The expr-eval library contains a critical code execution vulnerability that allows attackers to escape the application sandbox and execute arbitrary JavaScript code.

The vulnerability exists in the toJSFunction() API, which compiles user-controlled expressions into native code using new Function(). This allows an attacker to bypass intended sandbox restrictions and execute arbitrary JavaScript within the application's context.

The CVSS score of 9.8 highlights the severity of this remote code execution flaw. If an application utilizes this library to process untrusted input, an attacker could gain full control over the application's runtime environment, leading to data theft, unauthorized service modifications, or further system exploitation.

Immediate Action: Update to the latest version of expr-eval if a patch is available, or refactor the application to avoid passing untrusted input to the toJSFunction() API.

Proactive Monitoring: Monitor application logs for unexpected system calls or anomalous JavaScript execution patterns that deviate from normal application behavior.

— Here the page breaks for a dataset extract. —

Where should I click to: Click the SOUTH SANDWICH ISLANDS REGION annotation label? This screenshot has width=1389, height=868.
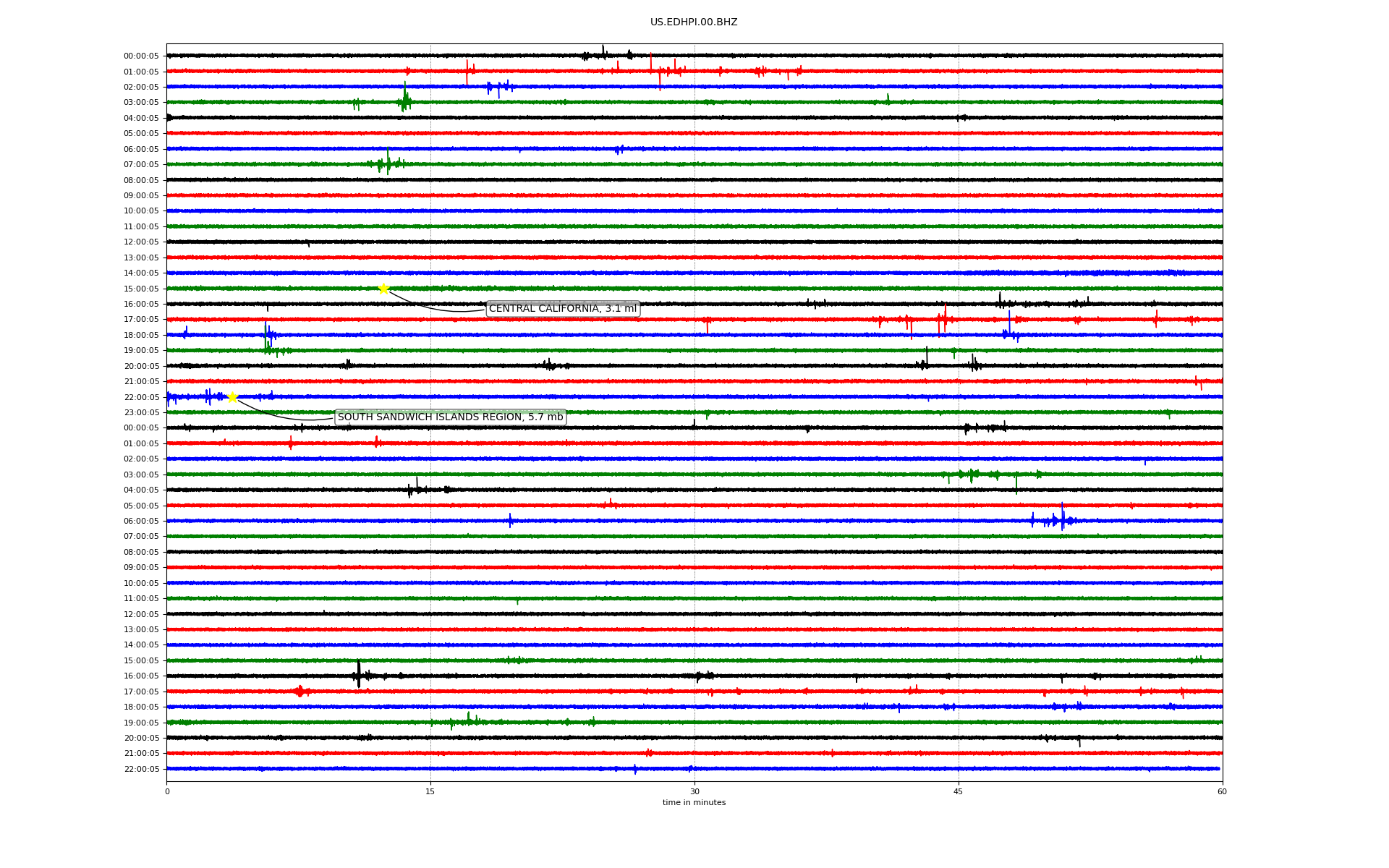(x=450, y=417)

Compensating Controls: Implement input validation and sanitization layers to ensure that expressions passed to the library are strictly controlled and do not contain malicious payloads.

Public Exploit Available: No

Because this vulnerability affects all versions of the library, it requires immediate attention. Organizations using expr-eval must audit their code for usage of the toJSFunction() API and implement the necessary updates or architectural changes to mitigate the risk of arbitrary code execution.